陌上黄昏依旧

    “大师,如何?”郭旭迎上去探问消息的慧远。

    “他们将岳施主关入了灵璧的一座宅院,那里好像是天绝教的一处分舵。”堂堂少林寺方丈,当起了长风镖局的小跑堂,慧远倒是没有介意,反而很乐意。

    “这两日我觉得武功稍有恢复,不能再等了。珊珊只是一个孩子,晚去一会,不知道要遭逢什么不测!那时我如何向如风姑娘交代!”郭旭急道。

    “你这个人,从前下棋赢我一百多盘的智计哪里去了?”慧远调侃道,“就算遭逢不测,也是岳施主自己的命数所致,你急有何用?”

    郭旭摇头笑道,“大师是想教训郭旭,还是因为郭旭曾经下棋赢了您,您在这儿借故发挥?”

    “哼,”慧远脸色有点尴尬,“老衲心情不好,这几日哪里都去不了,阿弥陀佛,我要参禅。”

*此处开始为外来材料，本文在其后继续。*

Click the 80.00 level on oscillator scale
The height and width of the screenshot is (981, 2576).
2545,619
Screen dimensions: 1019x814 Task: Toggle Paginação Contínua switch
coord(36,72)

    “唉,大师,”参禅,这不得十天八天才出关,郭旭急道:“天绝教为祸江湖,残害鲁班神斧门和天工坊满门,现如今只剩下岳姓嫡传这一根独苗,您不能袖手旁观啊,需知出家人慈悲为怀...”

    “阿弥陀佛,我佛也说万法皆空,因果不空,”慧远双手合十,“这是南阎浮提众生自己的因果而已,老衲不便直接干涉。”

    “大师,只要您能帮我将珊珊救回,我还陪您下棋,这次,用心下。”郭旭脑筋一转,蹦出这么一句,并且特意强调‘用心’二字。

    慧远本来起身要走,路过郭旭身边听到这么一句,心下一动,转身问道,“用心下?”

    郭旭点头,一脸期盼。

    “那我佛慈悲,贫僧身为少林寺主持,自是不能袖手旁观,定要为江湖公理出一点绵薄之力。”

    郭旭长出了一口气,这个慧远,真是不知道说什么好。

    ------------------------我是刀光剑影分割线------------------------

    “红云姑娘,又出去啊。”看门的守卫见到红云又是带着几个掌柜的和一大车货物要出门,因此问道。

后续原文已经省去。